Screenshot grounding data
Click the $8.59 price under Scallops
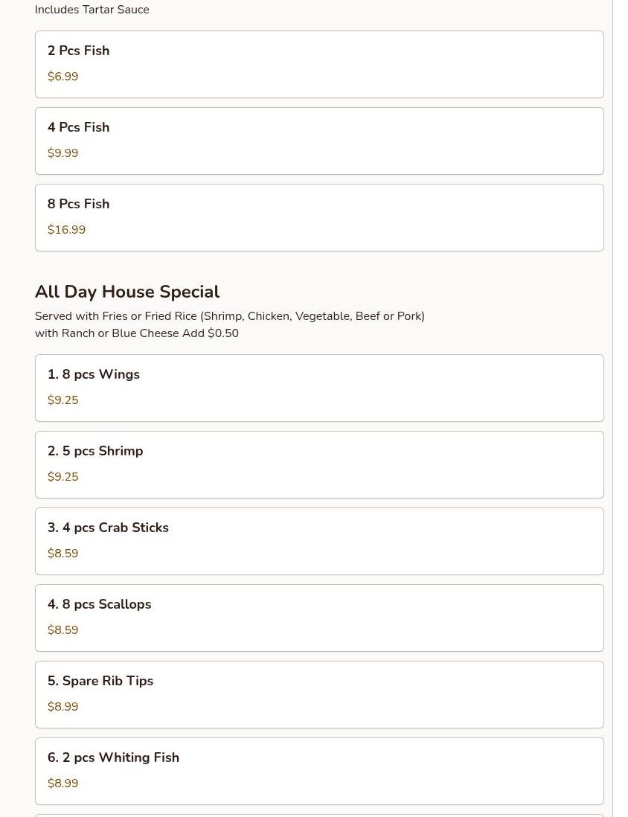 (x=63, y=629)
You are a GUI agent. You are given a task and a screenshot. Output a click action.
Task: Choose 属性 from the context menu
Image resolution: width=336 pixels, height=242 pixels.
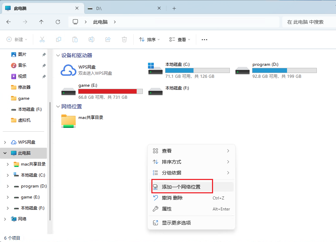[x=167, y=209]
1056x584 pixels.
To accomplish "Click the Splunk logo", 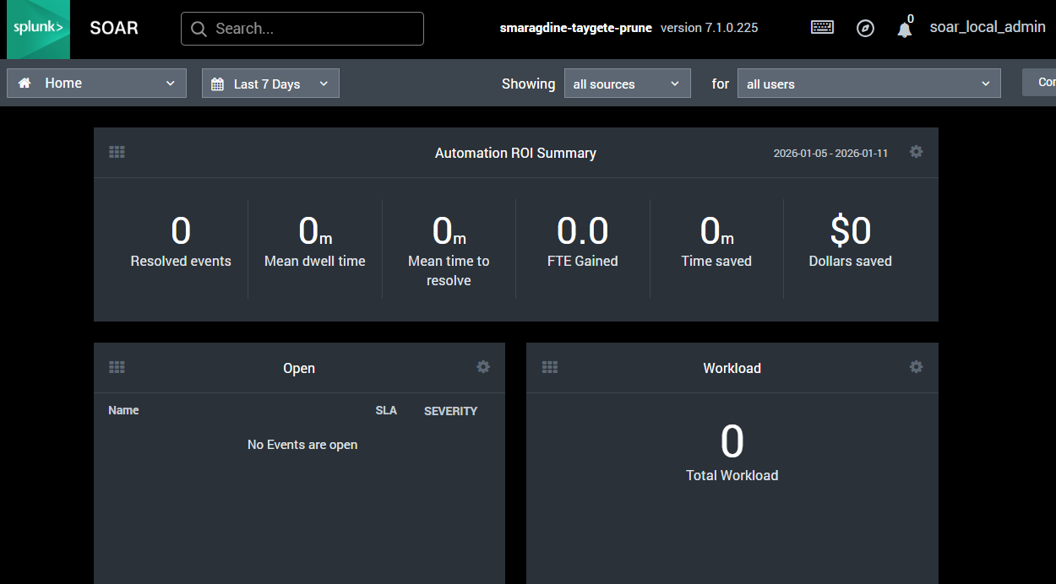I will 35,29.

> [Exercise brief]: Once the line containing "1056x584 pixels." has been located, transcribe exactly and only every line from the first line of the entries through it, excluding pictures.

> [Exercise result]:
Click the $8.59 price under Scallops
 (x=63, y=629)
You are a GUI agent. You are given a task and a screenshot. Output a click action.
Task: Choose 属性 from the context menu
Image resolution: width=336 pixels, height=242 pixels.
[x=167, y=209]
1056x584 pixels.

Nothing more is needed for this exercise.